Using data of a shorter time frame may give overly optimistic result on the token’s ability in maintaining price at its pegged value, especially if there has not been a market shock in that time. Meanwhile, using longer time period can ensure our analysis accounts for more events and price reactions, but overly long time period that extends into different stages of the token’s development may also be less relevant, if our focus is to estimate risk in short terms.

In addition, frequency of data used is also significantly relevant to the accuracy of analysis. If we use data in a daily or hourly frequency, the price at point of capture are actually not reflecting the immediate impact of the price maintaining mechanism as there could be many price movements in between the time points.

**Conclusion**

This article provides a possible method for analysing financial risk exposures of stablecoins that can be applied across all categories. The stablecoin market today is actively growing with new algorithms to peg token price to a fixed value, and the wide variety of assets used as collaterals are adding to the difficulty of conducting a standardised quantitative analysis. Together with qualitative analysis on the token design, price deviations evaluates the effectiveness of these mechanisms under real market situation and allow us to understand the risk levels faced by tokens better.

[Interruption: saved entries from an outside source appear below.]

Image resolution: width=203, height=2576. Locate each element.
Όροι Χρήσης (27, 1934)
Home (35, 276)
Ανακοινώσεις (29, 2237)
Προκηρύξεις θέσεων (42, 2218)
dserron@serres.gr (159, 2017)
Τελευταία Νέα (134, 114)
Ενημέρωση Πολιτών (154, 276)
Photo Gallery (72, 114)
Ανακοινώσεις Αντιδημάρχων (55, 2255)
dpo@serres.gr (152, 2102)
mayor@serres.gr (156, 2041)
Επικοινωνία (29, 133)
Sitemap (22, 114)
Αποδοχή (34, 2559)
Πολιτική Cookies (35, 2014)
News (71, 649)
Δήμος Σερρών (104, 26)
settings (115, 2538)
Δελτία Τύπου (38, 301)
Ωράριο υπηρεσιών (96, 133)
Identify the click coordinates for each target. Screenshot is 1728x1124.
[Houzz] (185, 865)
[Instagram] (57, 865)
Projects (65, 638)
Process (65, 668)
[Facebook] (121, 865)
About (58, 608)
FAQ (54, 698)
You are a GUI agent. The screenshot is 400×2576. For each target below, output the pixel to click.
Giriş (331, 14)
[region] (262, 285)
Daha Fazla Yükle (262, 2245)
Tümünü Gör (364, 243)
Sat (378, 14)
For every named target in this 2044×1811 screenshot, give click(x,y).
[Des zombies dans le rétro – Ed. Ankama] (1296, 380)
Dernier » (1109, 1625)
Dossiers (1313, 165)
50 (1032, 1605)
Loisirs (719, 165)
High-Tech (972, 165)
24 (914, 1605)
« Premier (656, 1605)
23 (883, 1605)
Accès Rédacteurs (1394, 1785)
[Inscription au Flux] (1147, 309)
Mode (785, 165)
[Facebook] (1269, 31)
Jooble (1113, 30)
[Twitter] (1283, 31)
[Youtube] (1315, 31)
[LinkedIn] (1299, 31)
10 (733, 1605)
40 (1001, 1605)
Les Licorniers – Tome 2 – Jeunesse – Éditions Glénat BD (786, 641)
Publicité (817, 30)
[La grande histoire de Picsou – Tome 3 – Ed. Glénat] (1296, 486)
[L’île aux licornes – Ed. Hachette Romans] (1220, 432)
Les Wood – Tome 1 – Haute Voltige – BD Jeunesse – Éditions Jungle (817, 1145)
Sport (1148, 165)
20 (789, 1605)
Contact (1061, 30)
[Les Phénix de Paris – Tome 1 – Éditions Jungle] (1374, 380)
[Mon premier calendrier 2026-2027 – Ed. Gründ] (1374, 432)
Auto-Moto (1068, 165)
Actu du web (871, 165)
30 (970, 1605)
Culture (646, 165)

Similar to all other risk analysis, the key point is to always have a clear goal in mind. In order to come up with a meaningful conclusion, time frame and interval of data should be carefully chosen to meet the goals of analysis. Significant irregularities should also be matched with market happenings, to uncover the reasons behind such events. Although market conditions are unlikely to replicate in future and we should not expect impact to be the same if such events occur again, they would provide valuable tools for future risk estimation and projection.